Rytz was a member of the Grand Council of the Canton of Bern (parliament) from April 1994 to April 2005. From January 2001 to April 2005, she was President of the Green Alliance of the City of Bern. In October 2004, she was elected to the municipal council (executive) of the City of Bern and took over the Department of Civil Engineering, Transport and Urban Greenery (TVS) with 750 employees. In November 2008, she was re-elected as a municipal councillor for a further four years with the best result of all those elected. She was elected to the National Council in the national parliamentary elections on 23 October 2011 and was re-elected in both October 2015 and October 2019. In the 2019 National Council elections, she received the most panache votes in the canton of Bern. She was a member of the Committee for Transport and Telecommunications (KVF) from 2013 to 2018 and sat on the Committee for Economic Affairs and Taxation (WAK) from March 2018, as spokesperson for economic policy of the Swiss Green Party.

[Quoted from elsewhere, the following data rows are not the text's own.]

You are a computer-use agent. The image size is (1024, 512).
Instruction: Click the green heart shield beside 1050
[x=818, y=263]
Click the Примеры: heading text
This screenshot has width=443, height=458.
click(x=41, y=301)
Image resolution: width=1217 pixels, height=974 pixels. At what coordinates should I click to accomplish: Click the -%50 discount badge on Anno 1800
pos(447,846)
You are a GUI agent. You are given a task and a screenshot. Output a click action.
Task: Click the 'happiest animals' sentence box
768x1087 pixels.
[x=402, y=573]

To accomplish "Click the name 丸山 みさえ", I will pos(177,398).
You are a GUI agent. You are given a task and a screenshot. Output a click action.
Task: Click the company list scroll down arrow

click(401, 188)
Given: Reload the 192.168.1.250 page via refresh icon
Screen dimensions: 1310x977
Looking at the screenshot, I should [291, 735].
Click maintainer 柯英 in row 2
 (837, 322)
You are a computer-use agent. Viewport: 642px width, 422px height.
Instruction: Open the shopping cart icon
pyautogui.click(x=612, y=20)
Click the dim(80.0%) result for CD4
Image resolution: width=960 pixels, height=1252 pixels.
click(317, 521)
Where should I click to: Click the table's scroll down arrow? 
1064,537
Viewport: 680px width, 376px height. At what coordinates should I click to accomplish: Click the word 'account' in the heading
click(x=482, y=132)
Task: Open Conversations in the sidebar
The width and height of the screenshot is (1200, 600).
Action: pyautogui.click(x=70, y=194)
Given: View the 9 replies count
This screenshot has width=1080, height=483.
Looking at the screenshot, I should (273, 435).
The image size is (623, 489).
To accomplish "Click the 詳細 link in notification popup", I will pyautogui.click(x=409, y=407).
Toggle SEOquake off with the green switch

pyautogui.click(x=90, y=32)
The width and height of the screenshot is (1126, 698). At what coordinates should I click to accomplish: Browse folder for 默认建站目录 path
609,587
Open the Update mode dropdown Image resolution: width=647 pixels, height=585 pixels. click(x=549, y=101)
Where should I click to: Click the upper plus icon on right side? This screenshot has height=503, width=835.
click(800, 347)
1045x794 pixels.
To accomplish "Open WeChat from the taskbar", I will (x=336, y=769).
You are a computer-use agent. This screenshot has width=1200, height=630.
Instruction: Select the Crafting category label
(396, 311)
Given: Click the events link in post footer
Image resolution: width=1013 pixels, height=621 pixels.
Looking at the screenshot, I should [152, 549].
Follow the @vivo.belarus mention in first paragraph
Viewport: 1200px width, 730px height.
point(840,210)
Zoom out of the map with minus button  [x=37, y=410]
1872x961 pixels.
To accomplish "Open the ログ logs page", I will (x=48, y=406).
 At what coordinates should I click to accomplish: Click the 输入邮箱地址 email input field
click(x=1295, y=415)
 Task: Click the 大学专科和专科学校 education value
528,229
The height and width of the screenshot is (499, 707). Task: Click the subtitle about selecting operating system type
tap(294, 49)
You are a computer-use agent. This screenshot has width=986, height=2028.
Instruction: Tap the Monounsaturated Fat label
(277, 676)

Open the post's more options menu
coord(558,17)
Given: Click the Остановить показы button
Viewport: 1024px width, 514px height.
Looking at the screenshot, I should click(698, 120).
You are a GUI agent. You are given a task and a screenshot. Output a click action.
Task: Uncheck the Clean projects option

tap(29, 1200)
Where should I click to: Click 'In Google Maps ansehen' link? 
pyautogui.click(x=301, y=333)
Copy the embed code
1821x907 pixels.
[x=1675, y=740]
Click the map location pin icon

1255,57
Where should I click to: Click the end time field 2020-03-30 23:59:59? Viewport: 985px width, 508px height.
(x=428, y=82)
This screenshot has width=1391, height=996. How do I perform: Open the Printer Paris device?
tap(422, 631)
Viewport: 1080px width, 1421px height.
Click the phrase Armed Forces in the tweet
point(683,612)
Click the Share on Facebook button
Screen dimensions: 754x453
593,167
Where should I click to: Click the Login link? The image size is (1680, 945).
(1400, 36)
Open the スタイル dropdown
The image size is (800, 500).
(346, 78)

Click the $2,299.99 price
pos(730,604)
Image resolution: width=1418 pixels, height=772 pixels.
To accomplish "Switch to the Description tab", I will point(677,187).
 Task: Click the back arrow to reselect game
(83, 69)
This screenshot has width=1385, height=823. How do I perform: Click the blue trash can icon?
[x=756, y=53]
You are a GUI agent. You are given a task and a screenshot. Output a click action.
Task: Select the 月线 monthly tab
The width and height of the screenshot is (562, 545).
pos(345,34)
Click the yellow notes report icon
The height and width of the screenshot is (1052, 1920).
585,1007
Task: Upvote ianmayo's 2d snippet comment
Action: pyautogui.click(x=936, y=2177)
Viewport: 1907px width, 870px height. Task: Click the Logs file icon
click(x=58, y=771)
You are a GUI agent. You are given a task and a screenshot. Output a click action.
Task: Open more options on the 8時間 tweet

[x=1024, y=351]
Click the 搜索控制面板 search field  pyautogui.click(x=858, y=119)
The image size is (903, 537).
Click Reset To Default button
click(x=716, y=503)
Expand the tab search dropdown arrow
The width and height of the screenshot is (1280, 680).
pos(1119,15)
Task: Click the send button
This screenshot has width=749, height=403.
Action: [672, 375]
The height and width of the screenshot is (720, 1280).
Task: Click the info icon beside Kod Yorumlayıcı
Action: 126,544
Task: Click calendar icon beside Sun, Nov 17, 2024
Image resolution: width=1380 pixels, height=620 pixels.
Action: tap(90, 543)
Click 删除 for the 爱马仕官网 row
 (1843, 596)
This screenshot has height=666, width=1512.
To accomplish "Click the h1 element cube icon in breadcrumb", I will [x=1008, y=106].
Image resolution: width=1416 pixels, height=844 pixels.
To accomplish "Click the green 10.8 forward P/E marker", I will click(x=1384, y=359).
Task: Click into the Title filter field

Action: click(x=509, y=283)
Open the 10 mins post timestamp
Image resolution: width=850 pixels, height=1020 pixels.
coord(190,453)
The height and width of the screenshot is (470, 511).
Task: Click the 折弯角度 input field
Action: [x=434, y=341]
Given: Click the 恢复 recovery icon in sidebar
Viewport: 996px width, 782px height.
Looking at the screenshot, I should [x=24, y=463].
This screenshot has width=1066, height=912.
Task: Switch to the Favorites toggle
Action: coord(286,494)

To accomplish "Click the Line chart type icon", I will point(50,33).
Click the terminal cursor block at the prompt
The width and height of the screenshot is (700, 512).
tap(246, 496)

In April 2022, it was announced that she would step down from the National Council after the special session in May and apparently take over the presidency of the development organisation Helvetas. She was replaced in the National Council by the Green Natalie Imboden. Her last day as a member of the National Council was on 9 May 2022.

On 21 April 2012, she and Adèle Thorens Goumaz were elected co-presidents of the Swiss Green Party. On 16 April 2016, the assembly of delegates of the Swiss Green Party elected Rytz as its sole president. On 20 June 2020, after a total of eight years - four of them as co-president with Thorens and four as sole president - she relinquished the presidency of the Swiss Green Party due to term limits.

After the historic election victory in the 2019 federal elections, the Swiss Greens claimed a seat for the FDP in the 2019 Federal Council election with Rytz as their candidate because, as the third-strongest force with two Federal Council seats, the FDP was overrepresented. Although Rytz failed, she received 82 votes, making her the Greens' most successful Federal Council candidate to date. Since 2023 Rytz is a delegate to the European Greens.

== Personal life ==
Rytz lives with her partner in the Breitenrain neighbourhood of Bern.